The last caveat worth mentioning here, and it’s a big one, is the characterizations within the story. For starters, the Master Chief is an exceptional protagonist for the story. He’s the nearly indestructible super-hero whose vulnerabilities leave just enough risk to keep things interesting. He’s the stoic, lone-gunman in space, who must face insurmountable odds over and over again out of a sense of duty. I mean, who doesn’t love the honor-bound hero who has no interest in monetary gains?

But Master Chief isn’t alone. He’s assisted by Cortana, a rather voluptuous AI who rides shotgun and scopes out some of the more technical bits of conflict that the Master Chief must face. However, she does serve one other critical function of a more literary nature. She’s easy-access to the deep back-story of the Halo universe, something that every good tale needs. Through her, the Master Chief discovers a lot of what’s going on behind the scenes. She is both his “right hand” and the “investigator” portion of the story.
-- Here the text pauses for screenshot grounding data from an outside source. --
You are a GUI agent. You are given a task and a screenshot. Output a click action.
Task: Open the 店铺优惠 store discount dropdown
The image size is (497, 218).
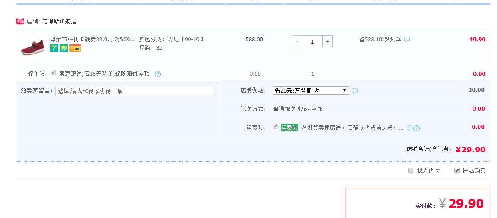coord(311,91)

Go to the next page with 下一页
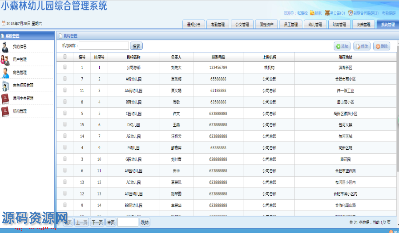tap(97, 222)
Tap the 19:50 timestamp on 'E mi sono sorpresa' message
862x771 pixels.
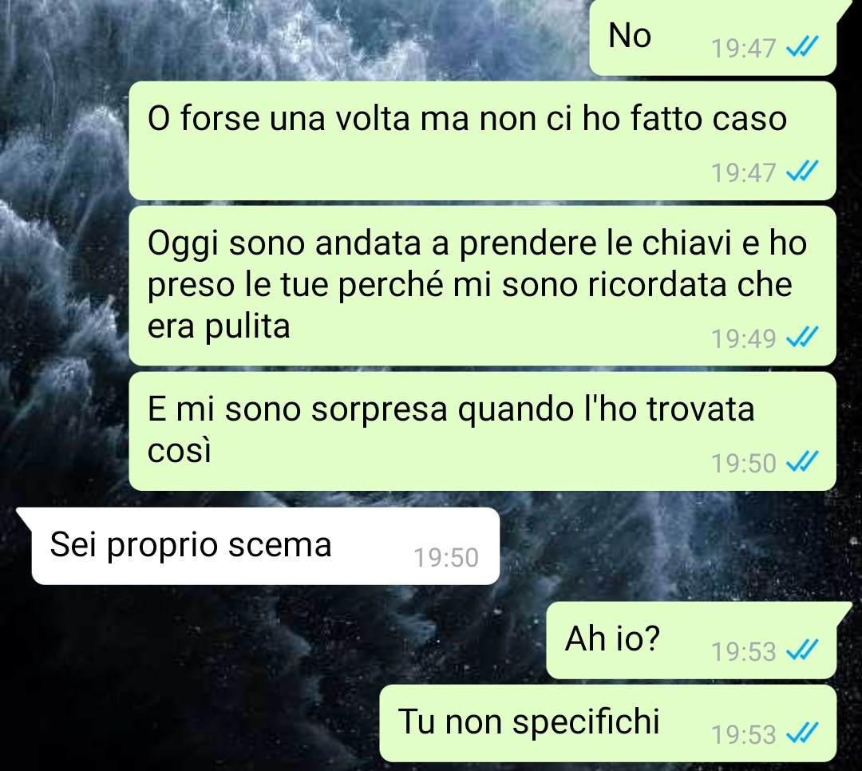[743, 463]
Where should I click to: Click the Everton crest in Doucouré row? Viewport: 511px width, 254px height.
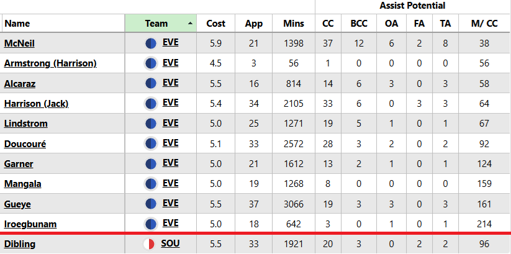[x=150, y=143]
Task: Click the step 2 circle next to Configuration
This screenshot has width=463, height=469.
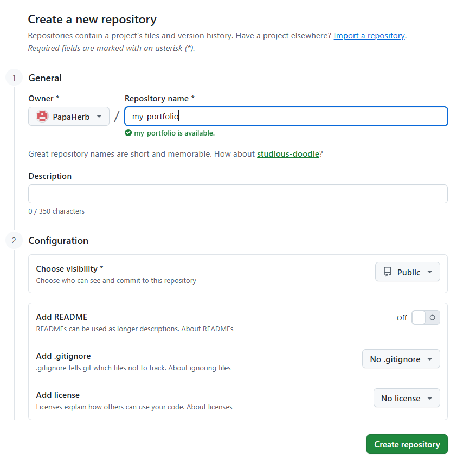Action: tap(14, 240)
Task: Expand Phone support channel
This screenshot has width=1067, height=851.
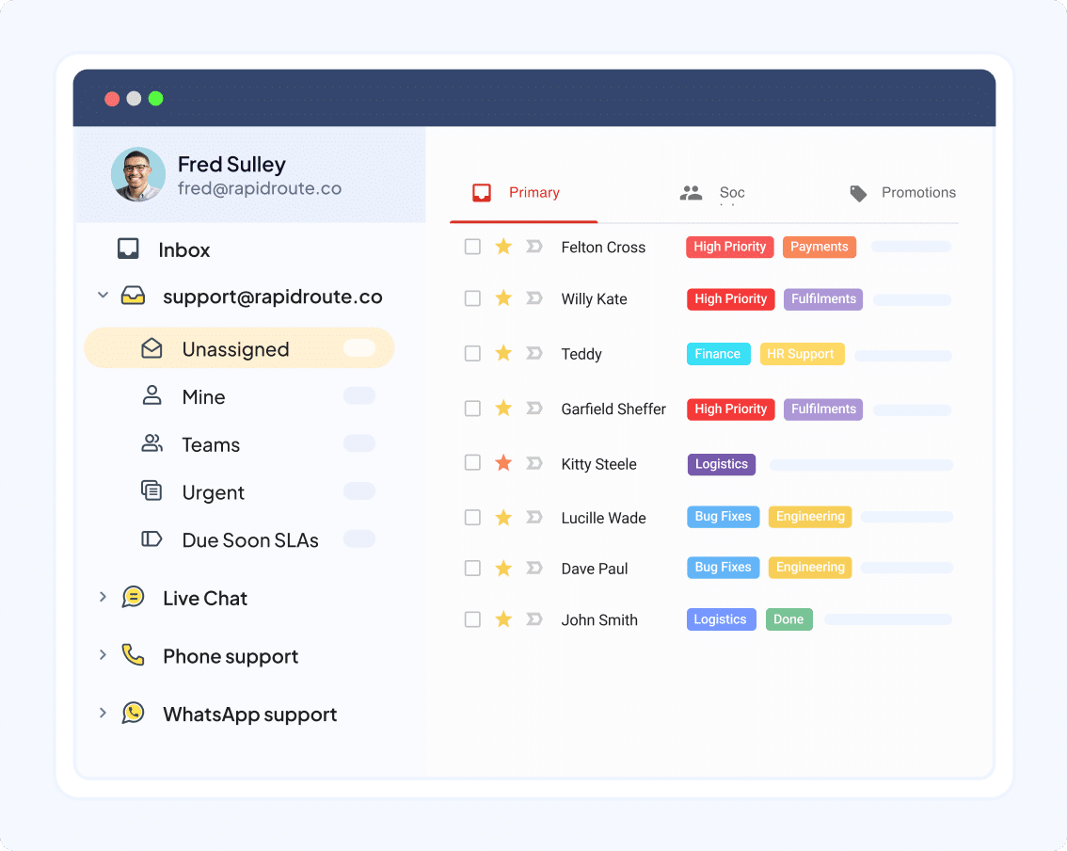Action: [x=103, y=655]
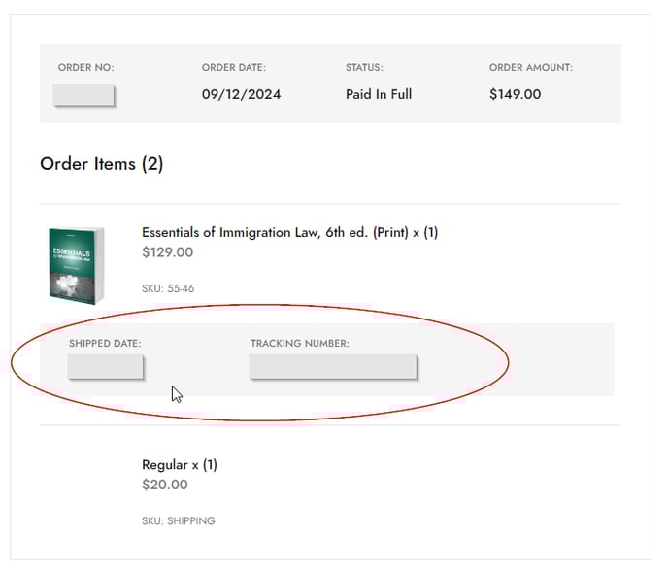
Task: Click the ORDER DATE label
Action: pos(233,68)
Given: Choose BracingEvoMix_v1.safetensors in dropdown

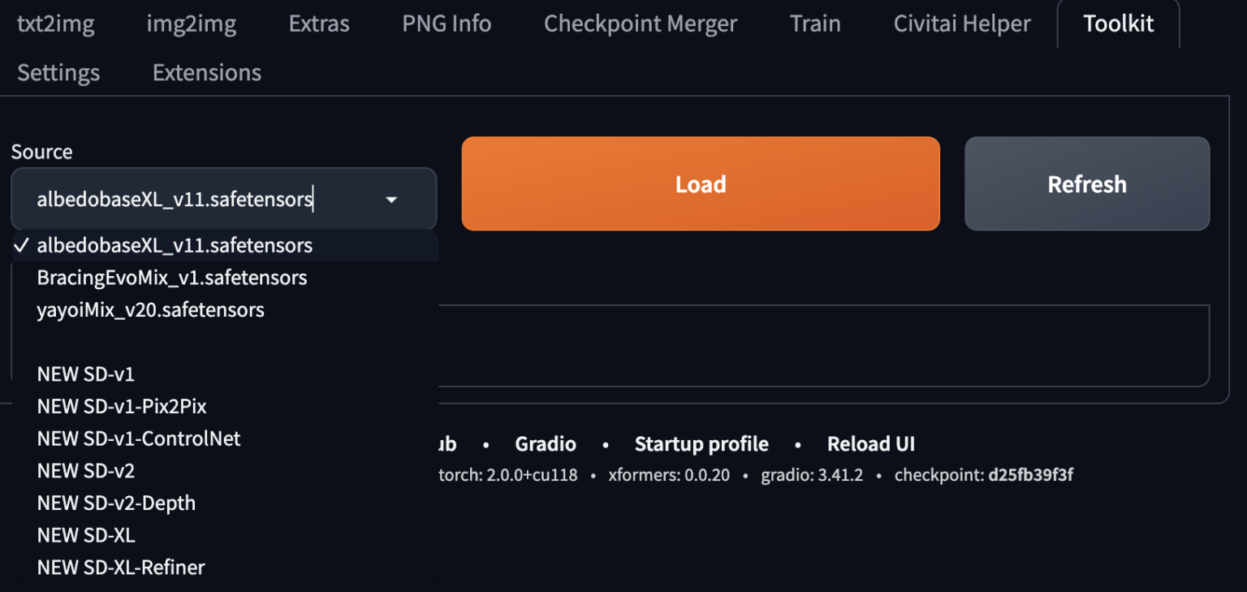Looking at the screenshot, I should coord(171,278).
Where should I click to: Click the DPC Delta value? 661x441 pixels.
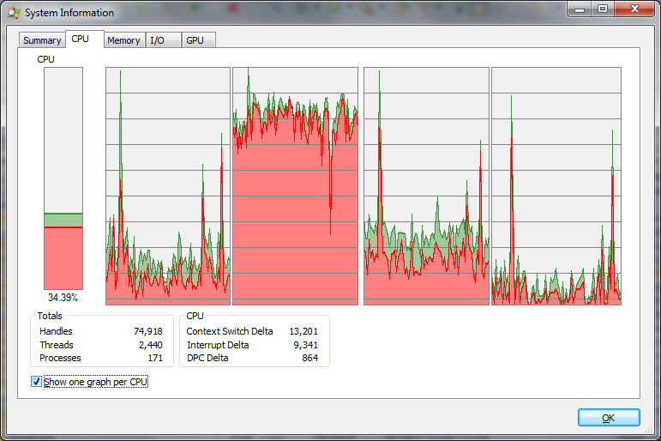pos(309,358)
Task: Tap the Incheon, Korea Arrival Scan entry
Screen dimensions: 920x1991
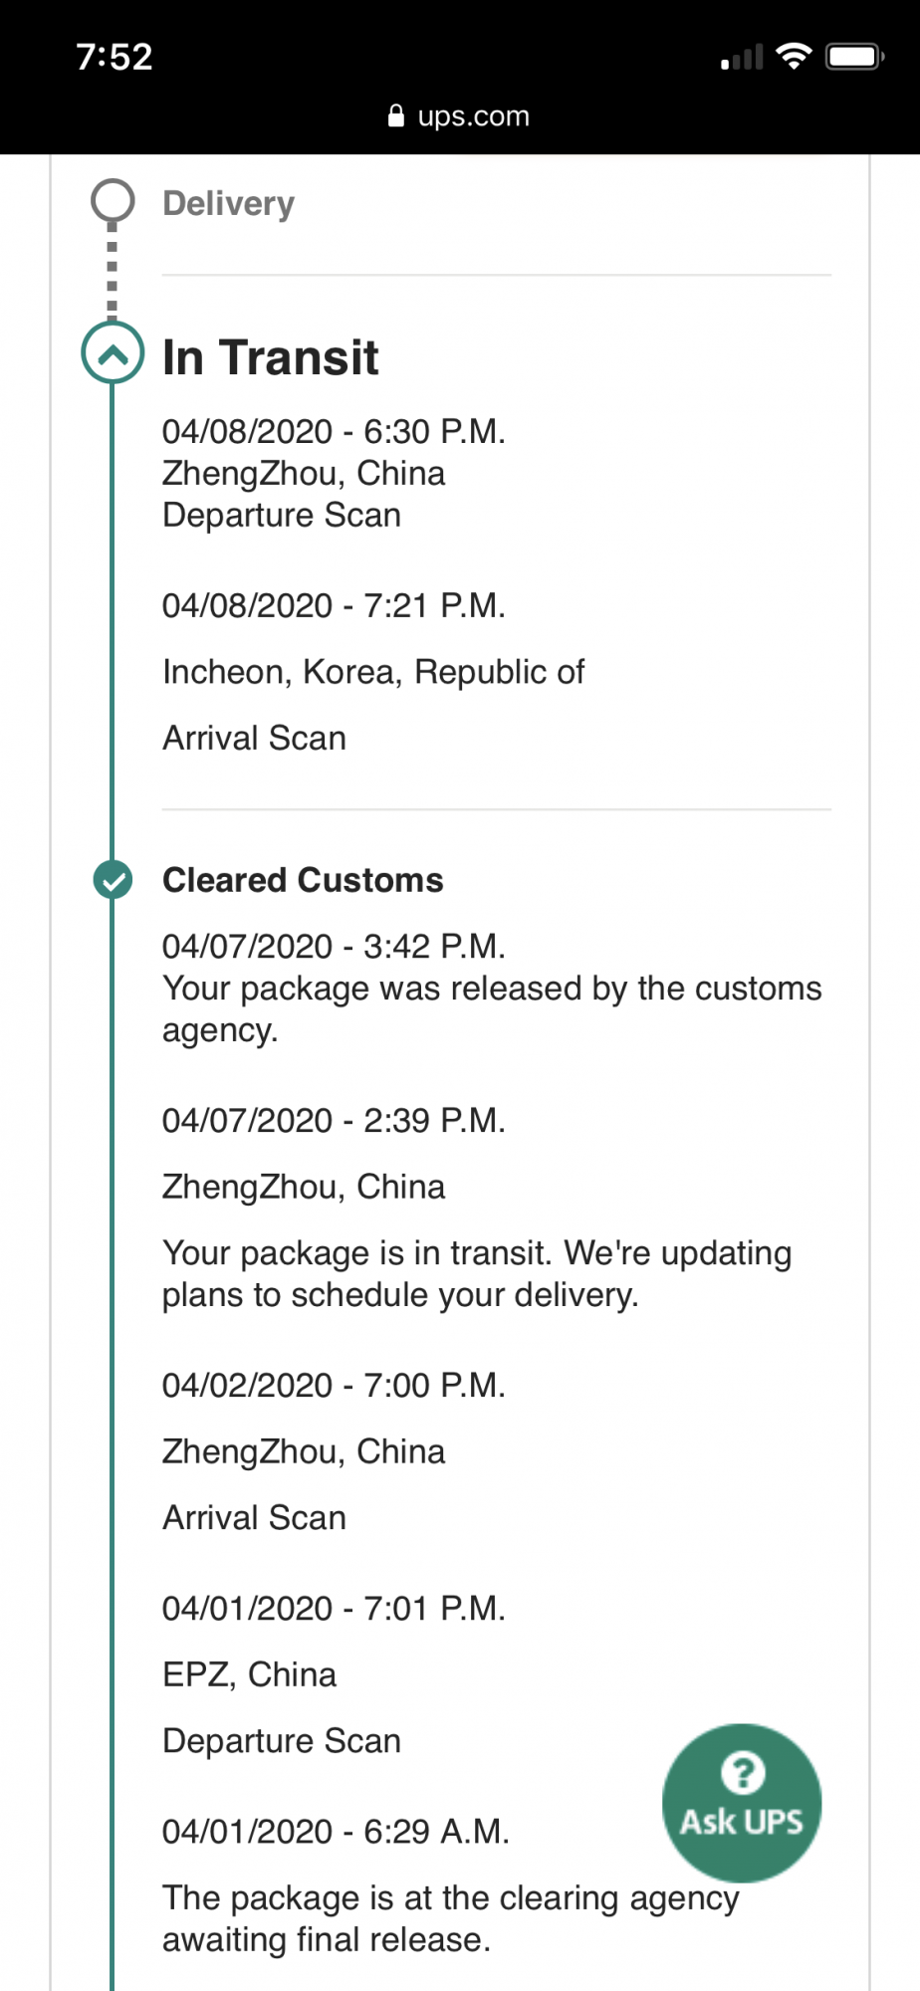Action: point(373,672)
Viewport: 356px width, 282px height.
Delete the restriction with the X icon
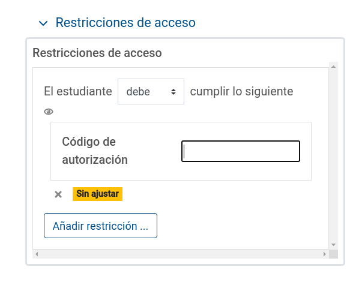[x=58, y=194]
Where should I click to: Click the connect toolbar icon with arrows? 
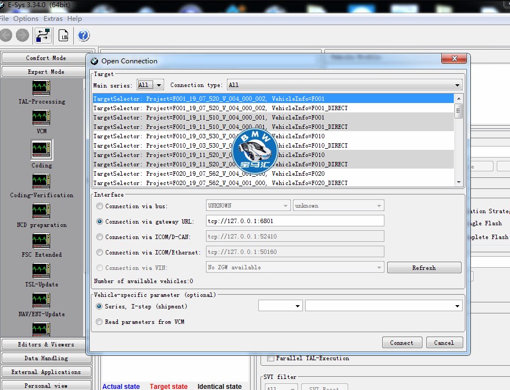coord(43,35)
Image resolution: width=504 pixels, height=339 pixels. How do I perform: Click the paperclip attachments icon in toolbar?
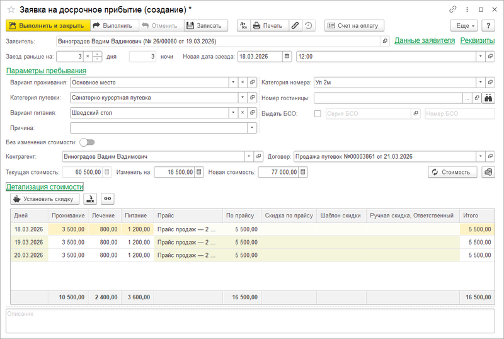pyautogui.click(x=295, y=26)
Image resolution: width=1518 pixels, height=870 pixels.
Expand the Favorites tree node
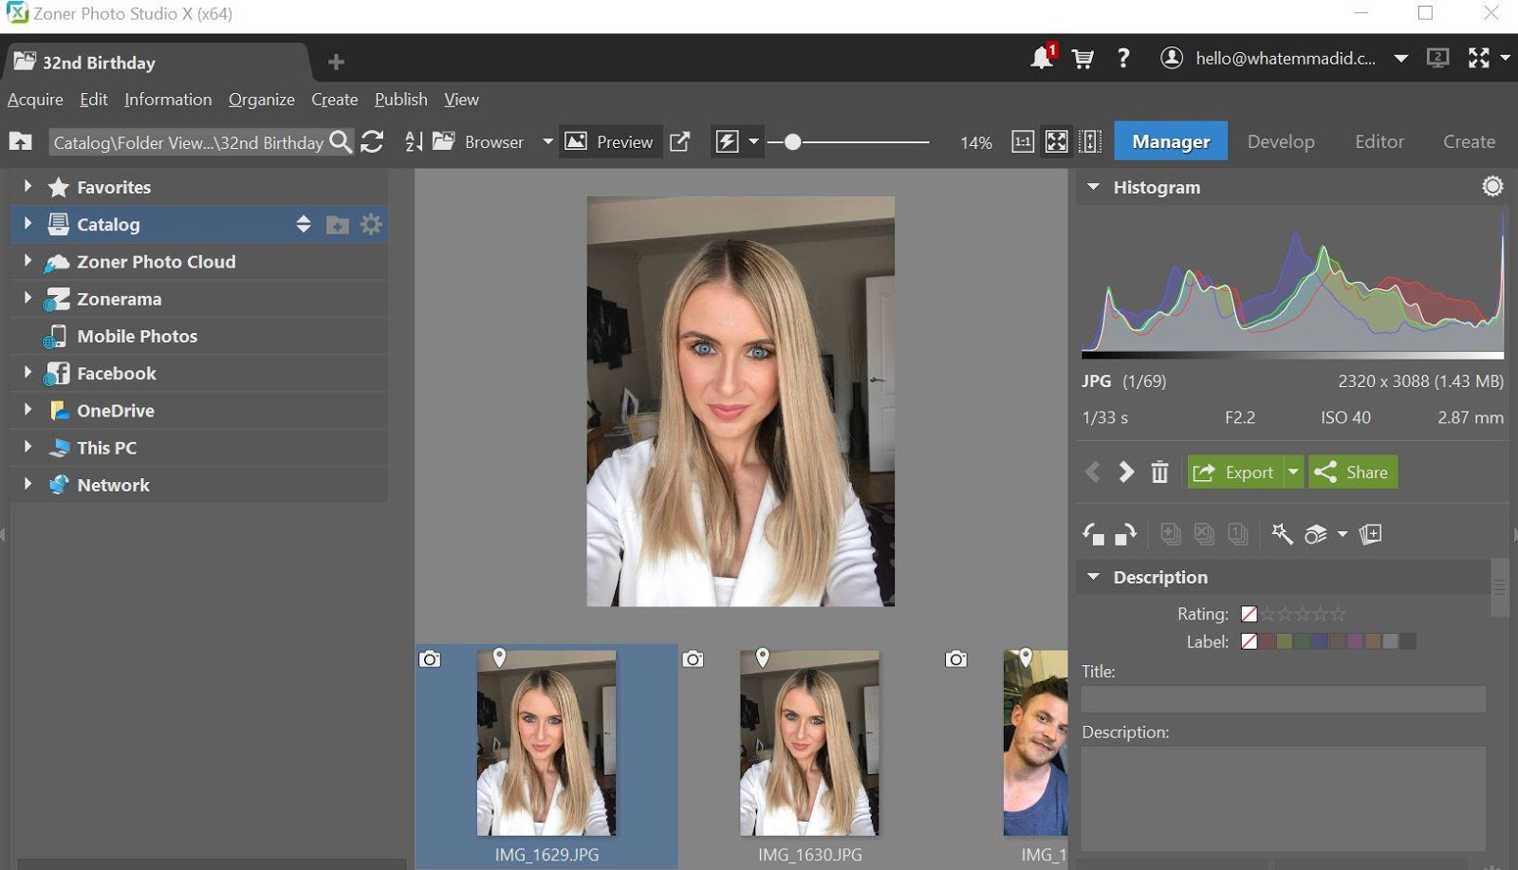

Cortana allows gamers gets quick info dumps about the history and scale of the universe that Bungie continues to expand upon, and does so without wrenching the player out of the storyline.

Again, GENIUS.

In Halo 2, Bungie even upped their game from a characterization perspective. They made the “first person perspective” not only that of the Master Chief, but also a renegade Covenant soldier who is committed to bringing down the Covenant leadership. In one fell swoop, they increased the level of storytelling, created a “sympathetic villain,” and expanded the scope of who and what the person behind the game controls experiences.

Bungie got literally everything right with this game. The nailed the action part, which hasn’t really changed much in the past 14 years, and created a compelling, intriguing and multi-perspective set of characters that make for hour after hour after hour of fantastic gaming experience.

The story, hands down, has some of the very best tools and tricks that keep readers/gamers interested. We are taught from the get-go that there’s always just a little bit more to learn. We come to expect these new discoveries, and thus far we haven’t been let down.

That is why the Halo franchise continues to be best in breed.

The success of Halo is something each and every writer should take notes from. Play this game, from start to finish. Pay attention to story and characterization. Watch how the chapters are laid out and how the designers/writers keep upping their game to keep you riveted to the couch and the controller in your hands.

And when you’ve done all that, apply it to your writing. If you do, you’ll be writing better stories with better characters. More importantly, readers will want to turn those pages till the wee hours of the morning to get to the end… and buy the next installment.